■ What the task requires: What this exercise calls for is an exact copy of the data.

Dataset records

════

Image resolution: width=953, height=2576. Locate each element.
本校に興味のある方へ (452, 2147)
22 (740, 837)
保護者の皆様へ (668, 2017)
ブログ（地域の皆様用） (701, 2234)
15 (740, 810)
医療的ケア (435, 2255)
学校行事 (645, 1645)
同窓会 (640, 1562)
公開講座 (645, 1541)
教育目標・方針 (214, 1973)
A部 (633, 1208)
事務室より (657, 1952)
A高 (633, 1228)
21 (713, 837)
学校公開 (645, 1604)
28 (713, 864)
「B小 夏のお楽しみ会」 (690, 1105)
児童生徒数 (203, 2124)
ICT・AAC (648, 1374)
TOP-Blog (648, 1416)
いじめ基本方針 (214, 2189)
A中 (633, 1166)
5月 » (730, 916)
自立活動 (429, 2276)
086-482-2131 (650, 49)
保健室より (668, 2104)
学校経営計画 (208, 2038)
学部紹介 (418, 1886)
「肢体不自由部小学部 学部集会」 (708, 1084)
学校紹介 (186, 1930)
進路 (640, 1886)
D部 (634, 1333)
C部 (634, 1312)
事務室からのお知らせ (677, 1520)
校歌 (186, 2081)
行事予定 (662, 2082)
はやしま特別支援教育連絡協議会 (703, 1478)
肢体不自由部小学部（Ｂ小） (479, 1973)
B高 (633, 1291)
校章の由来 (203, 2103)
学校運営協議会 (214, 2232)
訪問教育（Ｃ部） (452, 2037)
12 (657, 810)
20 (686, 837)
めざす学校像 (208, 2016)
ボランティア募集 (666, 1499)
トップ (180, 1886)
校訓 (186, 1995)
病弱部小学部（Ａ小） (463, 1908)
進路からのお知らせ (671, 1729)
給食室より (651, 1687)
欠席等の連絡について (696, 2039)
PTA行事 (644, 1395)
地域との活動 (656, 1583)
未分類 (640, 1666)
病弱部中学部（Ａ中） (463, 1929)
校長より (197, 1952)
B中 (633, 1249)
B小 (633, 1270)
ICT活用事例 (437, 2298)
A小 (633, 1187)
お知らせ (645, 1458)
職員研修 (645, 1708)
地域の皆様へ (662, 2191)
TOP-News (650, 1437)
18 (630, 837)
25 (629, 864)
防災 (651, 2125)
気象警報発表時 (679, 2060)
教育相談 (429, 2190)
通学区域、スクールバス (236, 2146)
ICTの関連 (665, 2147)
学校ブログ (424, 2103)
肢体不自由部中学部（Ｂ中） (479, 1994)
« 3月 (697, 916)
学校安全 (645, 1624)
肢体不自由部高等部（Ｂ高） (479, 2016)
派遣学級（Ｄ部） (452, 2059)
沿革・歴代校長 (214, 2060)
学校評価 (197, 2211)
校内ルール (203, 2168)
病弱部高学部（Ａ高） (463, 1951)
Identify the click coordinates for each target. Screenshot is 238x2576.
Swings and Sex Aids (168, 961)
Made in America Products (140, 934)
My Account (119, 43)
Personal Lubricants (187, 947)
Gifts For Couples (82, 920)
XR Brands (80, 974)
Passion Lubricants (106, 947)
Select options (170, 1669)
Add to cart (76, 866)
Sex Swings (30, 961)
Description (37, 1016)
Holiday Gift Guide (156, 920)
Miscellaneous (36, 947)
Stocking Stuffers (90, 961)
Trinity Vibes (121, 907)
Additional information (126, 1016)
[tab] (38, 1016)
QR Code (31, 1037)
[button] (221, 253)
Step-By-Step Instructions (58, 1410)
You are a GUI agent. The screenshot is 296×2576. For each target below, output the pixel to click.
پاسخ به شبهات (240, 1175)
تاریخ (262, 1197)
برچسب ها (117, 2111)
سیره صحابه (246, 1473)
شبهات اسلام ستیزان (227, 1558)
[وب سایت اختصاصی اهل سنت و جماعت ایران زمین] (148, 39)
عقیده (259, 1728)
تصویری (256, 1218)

════

■ Response below:
Image resolution: width=953, height=2576. Locate each element.
本校に興味のある方へ (452, 2147)
22 (740, 837)
保護者の皆様へ (668, 2017)
ブログ（地域の皆様用） (701, 2234)
15 (740, 810)
医療的ケア (435, 2255)
学校行事 (645, 1645)
同窓会 (640, 1562)
公開講座 (645, 1541)
教育目標・方針 (214, 1973)
A部 (633, 1208)
事務室より (657, 1952)
A高 (633, 1228)
21 (713, 837)
学校公開 (645, 1604)
28 (713, 864)
「B小 夏のお楽しみ会」 (690, 1105)
児童生徒数 (203, 2124)
ICT・AAC (648, 1374)
TOP-Blog (648, 1416)
いじめ基本方針 (214, 2189)
A中 (633, 1166)
5月 » (730, 916)
自立活動 (429, 2276)
086-482-2131 (650, 49)
保健室より (668, 2104)
学校経営計画 (208, 2038)
学部紹介 (418, 1886)
「肢体不自由部小学部 学部集会」 (708, 1084)
学校紹介 (186, 1930)
進路 (640, 1886)
D部 (634, 1333)
C部 (634, 1312)
事務室からのお知らせ (677, 1520)
校歌 (186, 2081)
行事予定 (662, 2082)
はやしま特別支援教育連絡協議会 (703, 1478)
肢体不自由部小学部（Ｂ小） (479, 1973)
B高 (633, 1291)
校章の由来 (203, 2103)
学校運営協議会 (214, 2232)
訪問教育（Ｃ部） (452, 2037)
12 (657, 810)
20 (686, 837)
めざす学校像 (208, 2016)
ボランティア募集 (666, 1499)
トップ (180, 1886)
校訓 (186, 1995)
病弱部小学部（Ａ小） (463, 1908)
進路からのお知らせ (671, 1729)
給食室より (651, 1687)
欠席等の連絡について (696, 2039)
PTA行事 (644, 1395)
地域との活動 (656, 1583)
未分類 (640, 1666)
病弱部中学部（Ａ中） (463, 1929)
校長より (197, 1952)
B中 (633, 1249)
B小 (633, 1270)
ICT活用事例 (437, 2298)
A小 (633, 1187)
お知らせ (645, 1458)
職員研修 (645, 1708)
地域の皆様へ (662, 2191)
TOP-News (650, 1437)
18 (630, 837)
25 (629, 864)
防災 (651, 2125)
気象警報発表時 (679, 2060)
教育相談 (429, 2190)
通学区域、スクールバス (236, 2146)
ICTの関連 (665, 2147)
学校ブログ (424, 2103)
肢体不自由部中学部（Ｂ中） (479, 1994)
« 3月 (697, 916)
学校安全 (645, 1624)
肢体不自由部高等部（Ｂ高） (479, 2016)
派遣学級（Ｄ部） (452, 2059)
沿革・歴代校長 (214, 2060)
学校評価 (197, 2211)
校内ルール (203, 2168)
病弱部高学部（Ａ高） (463, 1951)
Identify the click coordinates for each target. Screenshot is 238x2576.
Swings and Sex Aids (168, 961)
Made in America Products (140, 934)
My Account (119, 43)
Personal Lubricants (187, 947)
Gifts For Couples (82, 920)
XR Brands (80, 974)
Passion Lubricants (106, 947)
Select options (170, 1669)
Add to cart (76, 866)
Sex Swings (30, 961)
Description (37, 1016)
Holiday Gift Guide (156, 920)
Miscellaneous (36, 947)
Stocking Stuffers (90, 961)
Trinity Vibes (121, 907)
Additional information (126, 1016)
[tab] (38, 1016)
QR Code (31, 1037)
[button] (221, 253)
Step-By-Step Instructions (58, 1410)
You are a GUI agent. The screenshot is 296×2576. For each target below, output the pixel to click.
پاسخ به شبهات (240, 1175)
تاریخ (262, 1197)
برچسب ها (117, 2111)
سیره صحابه (246, 1473)
شبهات اسلام ستیزان (227, 1558)
[وب سایت اختصاصی اهل سنت و جماعت ایران زمین] (148, 39)
عقیده (259, 1728)
تصویری (256, 1218)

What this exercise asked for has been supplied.